“What’s in there, Skippy son?” Toby asked after their outstretched arms had clung in an awkward embrace.
Skippy winked at his father mysteriously.
“I waited to tell you now, Pop—sort of as a surprise. It’s what Buck Flint calls redress money—money that Old Flint should have paid you and didn’t. And he says it’s for the price of the Minnie M. Baxter too. Altogether he said he figured Old Flint owed you a thousand dollars with interest—see Pop?”
Toby was overwhelmed.
“What we a-goin’ ter do with it, son?” he wanted to know.
“Whatever you say, Pop. There’s enough to buy another Minnie M. Baxter and more besides, huh? An’ there’s enough to buy a nice hot dog stand somewheres up in the mountains where the doctor said I wouldn’t have no more bad throats. So what do you say, Pop?”
“Mountains, Skippy boy,” said Toby with shining eyes. “We’ll call our stand the Minnie Baxter jest the same, hey? ’Cause didn’t she sort uv bring us luck in the end, after all? How’d we got all this money if she hadn’t uv burned up and that helped ter show up Skinner and made Buck Flint feel sorry and that he ought ter make good. Yessir we’ll call her that.”

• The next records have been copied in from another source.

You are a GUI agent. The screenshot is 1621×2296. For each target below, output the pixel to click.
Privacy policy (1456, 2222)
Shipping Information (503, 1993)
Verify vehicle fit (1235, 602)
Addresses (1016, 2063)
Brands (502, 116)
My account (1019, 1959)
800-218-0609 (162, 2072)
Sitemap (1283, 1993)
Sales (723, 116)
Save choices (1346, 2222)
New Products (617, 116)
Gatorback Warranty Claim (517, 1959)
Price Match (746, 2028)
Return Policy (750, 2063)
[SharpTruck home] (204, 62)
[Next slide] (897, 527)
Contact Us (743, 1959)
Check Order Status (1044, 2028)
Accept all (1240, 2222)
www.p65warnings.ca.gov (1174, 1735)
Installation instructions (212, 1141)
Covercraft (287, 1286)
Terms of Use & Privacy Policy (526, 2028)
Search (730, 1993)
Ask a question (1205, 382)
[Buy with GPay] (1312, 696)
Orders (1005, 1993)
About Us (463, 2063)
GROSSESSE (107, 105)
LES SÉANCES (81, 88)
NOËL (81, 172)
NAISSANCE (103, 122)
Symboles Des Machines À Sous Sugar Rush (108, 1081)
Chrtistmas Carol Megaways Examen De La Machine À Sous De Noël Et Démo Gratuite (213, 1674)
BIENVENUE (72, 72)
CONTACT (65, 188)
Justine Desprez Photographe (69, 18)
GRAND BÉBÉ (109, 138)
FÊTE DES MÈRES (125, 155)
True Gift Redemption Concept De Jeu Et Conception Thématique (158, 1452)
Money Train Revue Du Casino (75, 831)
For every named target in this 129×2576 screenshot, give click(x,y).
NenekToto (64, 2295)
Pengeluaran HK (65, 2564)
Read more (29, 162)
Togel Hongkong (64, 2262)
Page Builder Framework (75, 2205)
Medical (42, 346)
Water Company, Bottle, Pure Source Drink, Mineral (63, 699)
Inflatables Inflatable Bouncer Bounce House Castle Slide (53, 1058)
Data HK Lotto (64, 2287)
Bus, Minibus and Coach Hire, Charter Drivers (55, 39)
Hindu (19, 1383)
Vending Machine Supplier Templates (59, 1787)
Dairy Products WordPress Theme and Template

A train announcer sauntered out of the big iron gates and in his sonorous voice called out, “Mountain Express on Track Number Four ... Cold Glen ... Pine Ridge ... Baxter....”
“Did yer hear that, Skippy?” asked Toby excitedly. “There’s a place in them mountains what’s called Baxter! Seems like as if it was Fate or somethin’! S’pose we jest try her fer luck. What do you say?”
“I’m on, Pop,” Skippy cried joyfully. “Baxter for luck!”